Notable Quotes & Memorable Moments
-
On sub-$25 stocks:
“The notion of sub twenty five dollar stocks being of no value, that's something that I've changed my mind on for when Trump is in office.”
—Market Commentator (03:34) -
On Disney's streaming setbacks:
“The streaming has not worked out the way that we thought it would. The ESPN fiasco didn’t work out the way that we thought it would.”
—Market Analyst (05:32)“There was no metric—30 year, 20 year, 15, 10 year—that Disney has outperformed the S&P. That’s insane, bro.”
—Market Analyst (05:30) -
On rethinking ‘invest in what you use’:
“I think instead of saying, I think you could still keep it simple for people, but instead of saying invest in the companies that you use every day, I think invest in the companies that you think the world needs.”

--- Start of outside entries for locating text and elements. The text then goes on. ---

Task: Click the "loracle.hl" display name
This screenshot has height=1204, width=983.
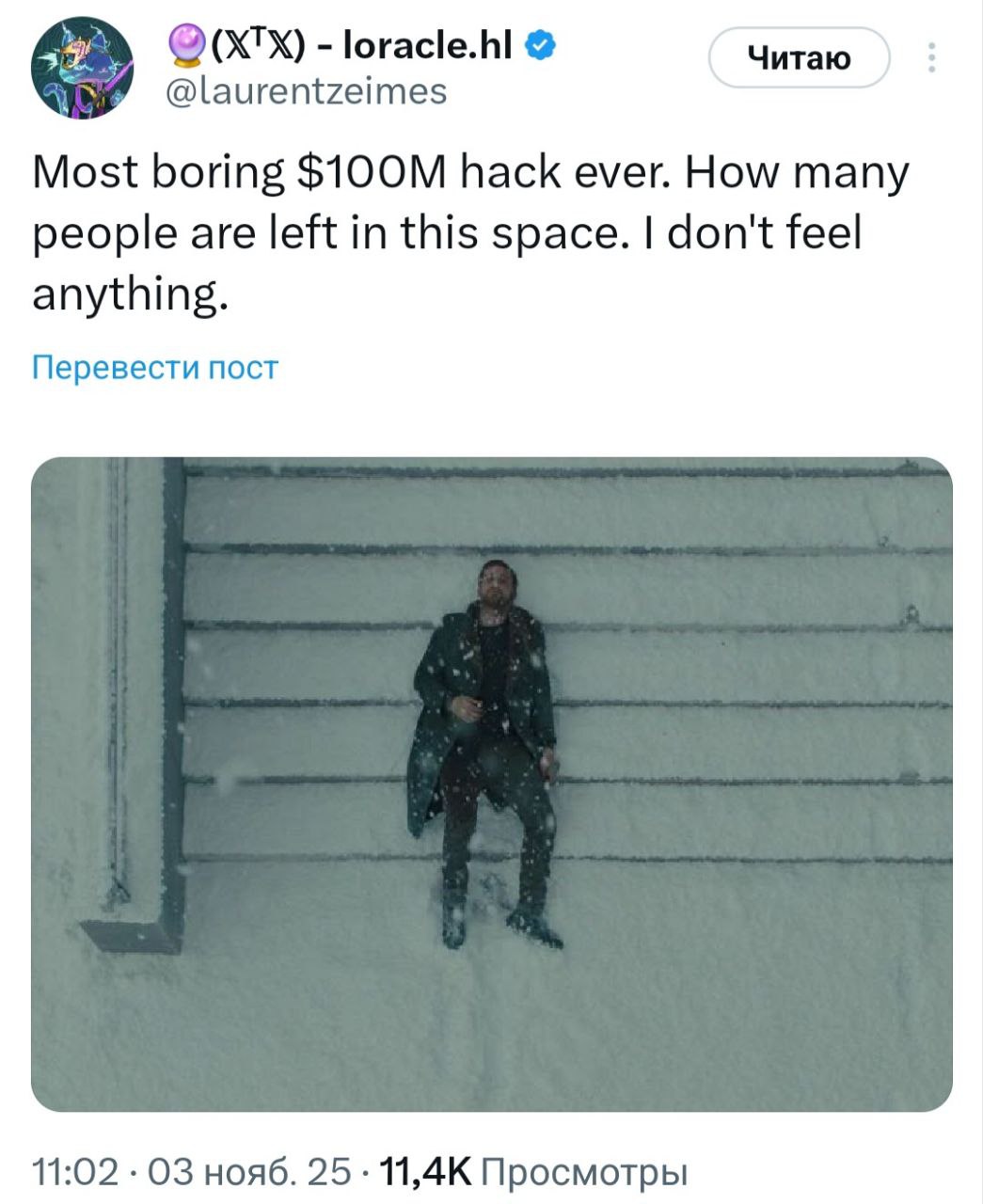Action: (x=428, y=44)
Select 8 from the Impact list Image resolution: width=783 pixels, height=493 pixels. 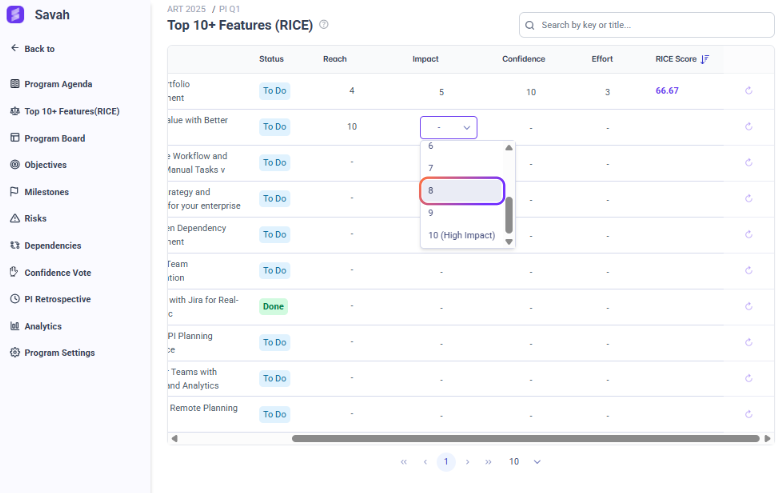click(462, 190)
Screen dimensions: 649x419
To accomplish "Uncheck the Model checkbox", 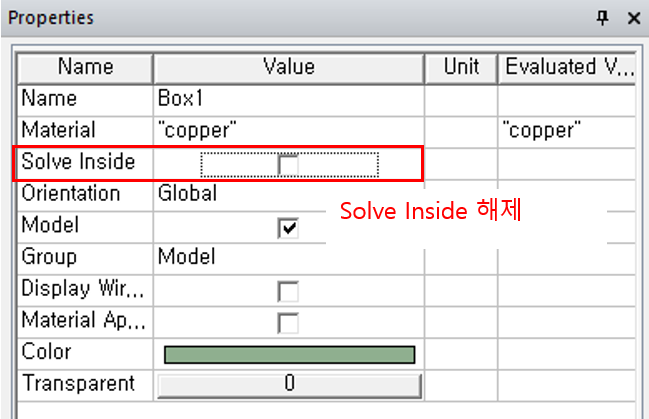I will (x=288, y=227).
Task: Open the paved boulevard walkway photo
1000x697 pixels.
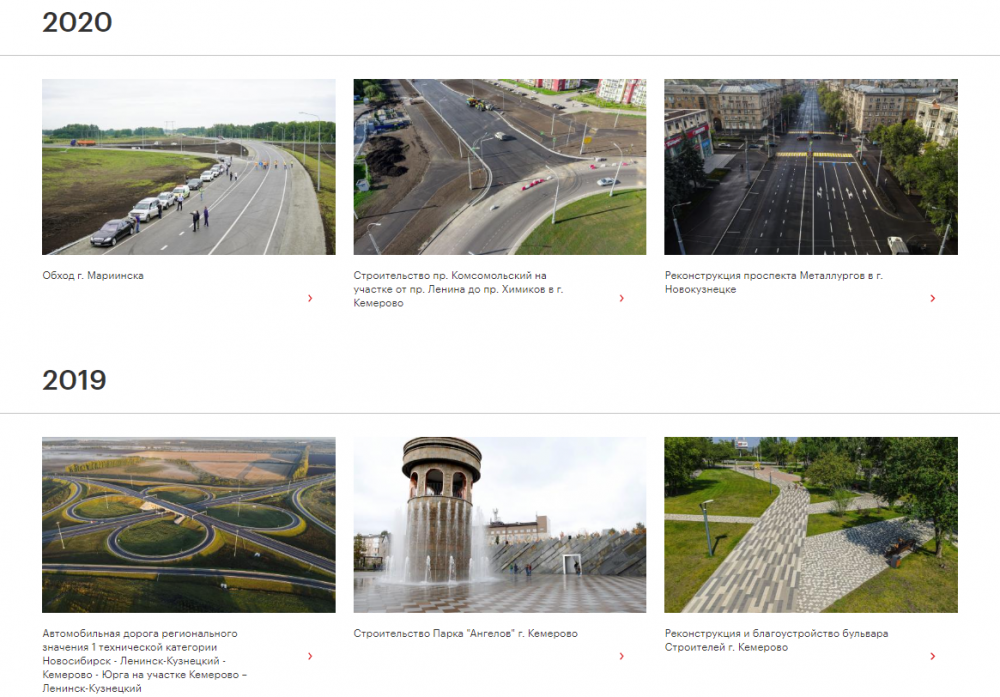Action: tap(810, 525)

—Rashad Bilal (12:20)“You could love a bad company for sure.”
—Rashad Bilal (13:46)“Just like you can be in love with a bad person and not let it go. You gotta let this go.”
—Market Commentator (13:47)
Important Timestamps
- 03:28–04:34: Sub-$25 stocks—why former avoidance has softened
- 04:34–11:04: Disney, streaming, and reassessing media sector bets
- 11:14–14:34: Rethinking the ‘invest in what you love’ principle
- 14:34–15:12: Need, not preference, as the lens for new investors
Episode Style & Tone
This conversation is candid, self-critical, and accessible. The hosts mix pop-culture references, easy analogies (like dating a bad person), and humor (“Rest in peace, Bob Iger. Not literally, but…”), making deep financial topics approachable. There’s an ongoing emphasis on learning from experience and challenging conventional investing wisdom.
Summary Takeaways
- Be ready to adapt investing principles as market conditions change.
- Don’t automatically dismiss low-priced stocks; carefully consider their trade potentials.
- Even blue-chip legacy brands aren’t guaranteed winners—history and data matter.
- Don’t anchor investments solely on personal use—focus on necessity and global impact.
- Genuine growth as an investor means being willing to revise long-held beliefs—even in public.
Ideal for listeners looking to challenge their own financial assumptions and grow their investment acumen with a blend of street-smart realism and a touch of pop-culture flair.